The diplomatic contacts went hand in hand with weapons and energy contracts and it was all good until those rehabilitated al Qaeda allies, the LGIF, began stirring the pot.
Now things have turned upside down again. The military leadership of the Libyan rebellion is wall to wall LGIF with their links to al Qaeda. The NATO military machine may have taken some advice from its deradicalized allies. There have been reports of NATO bombings in urban areas with a range of civilian casualties. Unfortunately, on May 10, the United Nations Office for the Coordination of Human Affairs stopped its tally of civilian casualties. That was our only chance to know how many Libyans had to be killed in the name of freedom.
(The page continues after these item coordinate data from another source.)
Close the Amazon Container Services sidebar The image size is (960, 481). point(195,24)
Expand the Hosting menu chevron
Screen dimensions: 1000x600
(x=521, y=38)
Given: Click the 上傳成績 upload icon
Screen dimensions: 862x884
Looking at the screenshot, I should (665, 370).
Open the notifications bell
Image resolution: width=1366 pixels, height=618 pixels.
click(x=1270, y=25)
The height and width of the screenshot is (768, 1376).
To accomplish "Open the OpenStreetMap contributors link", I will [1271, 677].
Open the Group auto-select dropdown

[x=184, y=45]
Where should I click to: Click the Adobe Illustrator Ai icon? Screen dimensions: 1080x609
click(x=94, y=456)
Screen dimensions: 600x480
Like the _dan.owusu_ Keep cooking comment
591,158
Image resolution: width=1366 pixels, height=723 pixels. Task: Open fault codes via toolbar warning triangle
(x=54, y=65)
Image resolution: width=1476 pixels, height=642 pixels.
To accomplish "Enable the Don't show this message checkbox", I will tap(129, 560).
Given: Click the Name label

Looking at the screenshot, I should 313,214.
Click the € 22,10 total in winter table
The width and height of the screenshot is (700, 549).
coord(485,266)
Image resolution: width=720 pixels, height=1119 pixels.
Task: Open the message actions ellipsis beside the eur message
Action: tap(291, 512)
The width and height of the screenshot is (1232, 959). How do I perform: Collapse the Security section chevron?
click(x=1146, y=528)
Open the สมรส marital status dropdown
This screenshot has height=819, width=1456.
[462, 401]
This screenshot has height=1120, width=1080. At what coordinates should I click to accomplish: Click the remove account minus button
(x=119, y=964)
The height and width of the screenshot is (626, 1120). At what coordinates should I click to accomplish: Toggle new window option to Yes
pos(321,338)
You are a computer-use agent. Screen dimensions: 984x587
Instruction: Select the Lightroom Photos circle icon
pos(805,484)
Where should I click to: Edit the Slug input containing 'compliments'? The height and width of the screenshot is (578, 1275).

So what about the end of al Qaeda announced Monday? What about a Libyan revolutionary military command infested by al Qaeda sympathizers? It doesn't really matter, it appears. The Libyan effort is about something more important - oil (Libya to honor all legal oil deals, August 24)
Just a few years after pronouncing Gaddafi civilized, the US now demands that he leave Libya. Instead of selling him billions in weapons, NATO forms an alliance with a revolutionary military command dominated by members of an organization with strong historical ties to al Qaeda. It is all about oil. Whoever has it is our friend. Those who had but could not hold the oil concession are forgotten.
The United States and Europe have no permanent friends or enemies, to borrow a phrase, just a permanent lust for oil. That can justify any sequence of events. Just bet on the winner and get the goods.